> Task statement
Search the material below for the string "agent" and extract each line that has it.

> Data
▬▬▬▬▬▬
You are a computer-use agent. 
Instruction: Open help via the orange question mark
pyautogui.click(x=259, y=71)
▬▬▬▬▬▬
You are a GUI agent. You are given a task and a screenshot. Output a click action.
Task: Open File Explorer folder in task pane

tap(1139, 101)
▬▬▬▬▬▬
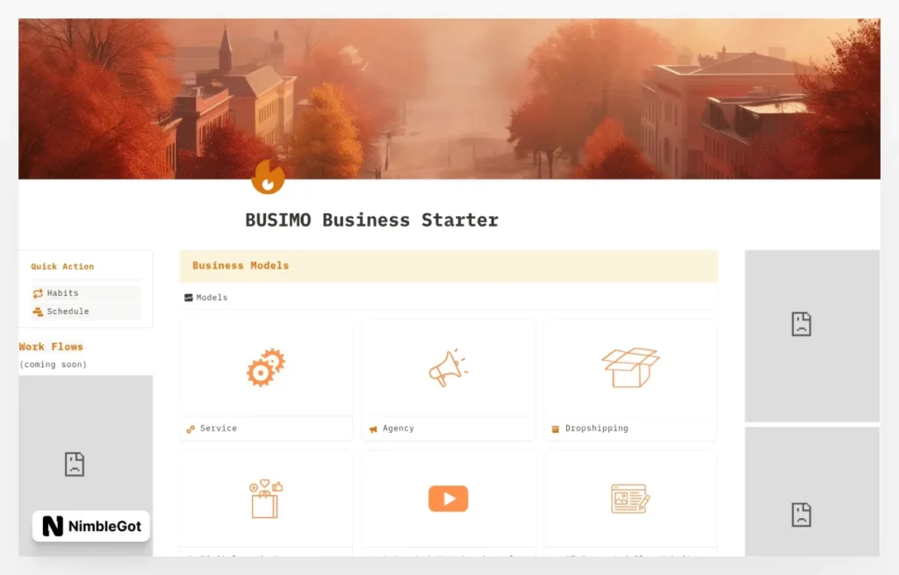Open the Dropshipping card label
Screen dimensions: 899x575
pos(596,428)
▬▬▬▬▬▬
> Result of this task
You are a computer-use agent. 
You are a GUI agent. You are given a task and a screenshot. Output a click action.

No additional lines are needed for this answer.